One of the trends that has certainly begun to make its mark on the issue of monitoring and tracking this data is the mobile health (mHealth) industry.  From apps to the actual hardware itself – in the case of the iPhone 5s and its motion sensing capability, but even as early as the simple GPS function being used in running and biking apps – many people are starting to log and catalog this data for themselves.  The difficulty is that sharing this information is usually specific to a particular platform, creating a barrier to actually leveraging the social side of health behavior modification, which we know to be so important at creating success (read pretty much anything I’ve previously written in the Health inSite series).

An early leader

WebMD is leading the way with an in-app storefront for purchasing interoperable medical devices that already work with the 2net platform (Qualcomm’s health cloud services) and will make it easier to stay on top of health and health behavior.  Further, with the avado partnership and connection between Medscape and WebMD, the app should be able to handle end-to-end management of those health behaviors beginning with: identification of information related to a certain health metric or behavior; access to the acquisition of a relevant piece of equipment to “sense” the data related to the health factor; wirelessly transmitting and logging relevant data; and then through co-ownership between the patient and the provider, the ability to monitor that data and make adjustments.  Throw in a little bit of personal social network for those wanting to connect this with their existing support (or in the “friends’ friends make you fat” way, lack of support) to help create the conversation necessary to actually affect our health behavior and our health self-concept.

Dr.

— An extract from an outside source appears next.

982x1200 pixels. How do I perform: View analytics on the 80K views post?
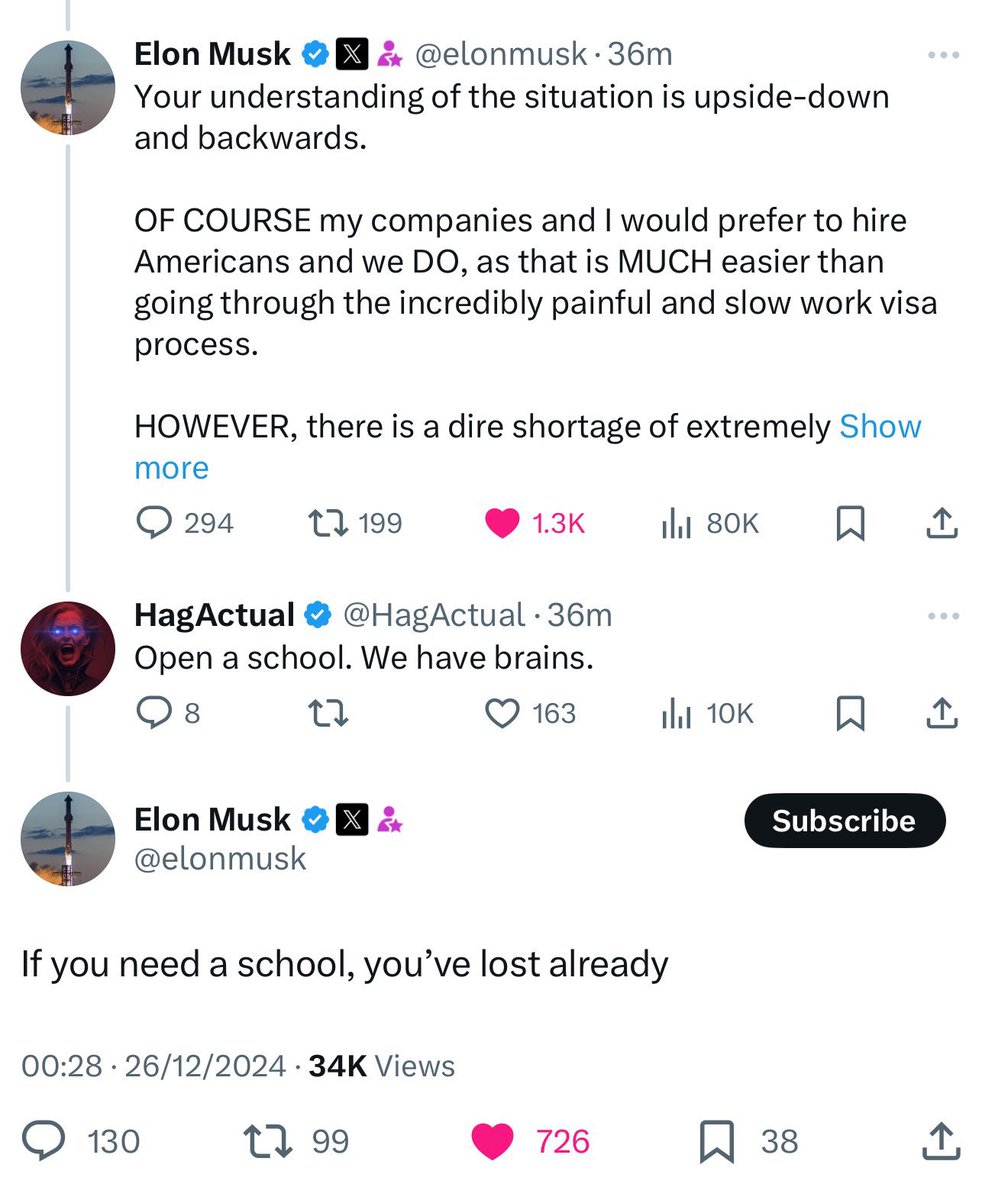[677, 523]
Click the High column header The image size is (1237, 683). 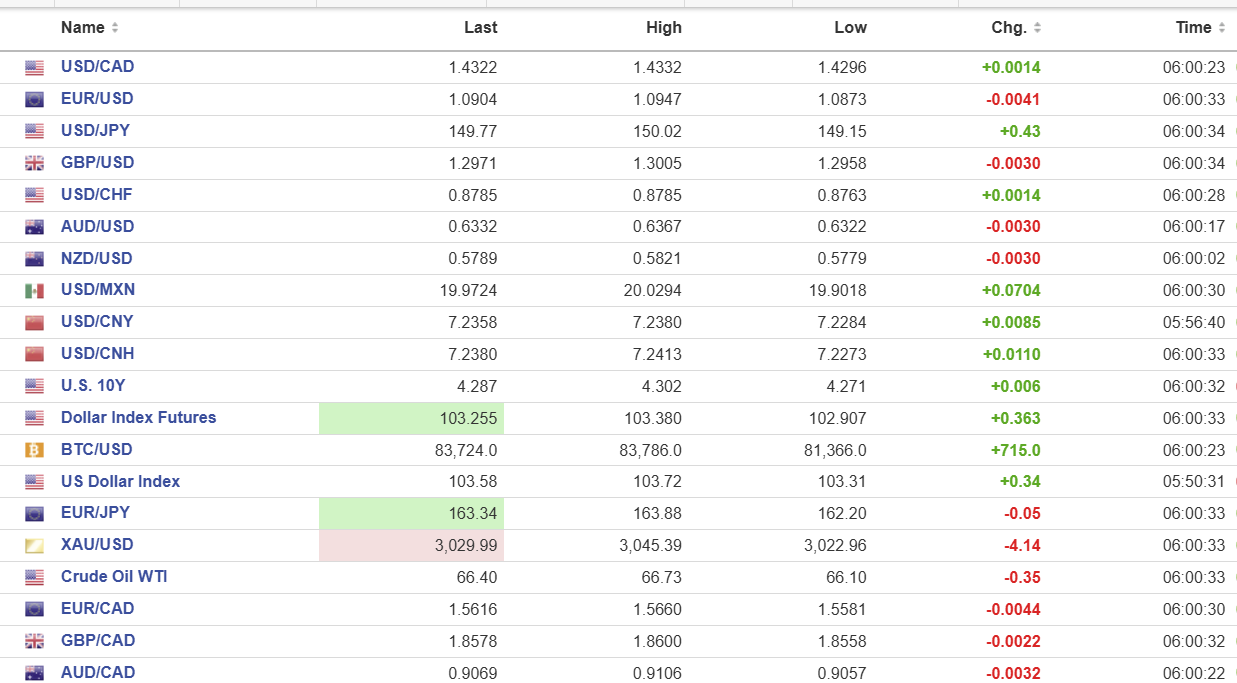[663, 28]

McGonigal is right

While it is exciting that we are starting to be able to monitor and track all this cool stuff about ourselves (some have been doing it for decades in larger and smaller ways even before the tech was available to integrate the monitoring with the data management), the important thing is that you have to test it for yourself.  We don’t all respond the same way to every intervention method, and some things work better for others that won’t even begin to help us.  But we cannot know how or what will work until we make the decision that we want to try and then start tracking that data and, most importantly, recognize that we need to believe in (trust) our own data to help us make the decisions that will have the greatest impact in whatever we want to improve while creating our optimally-performing self. This is the art of health based on the science of health.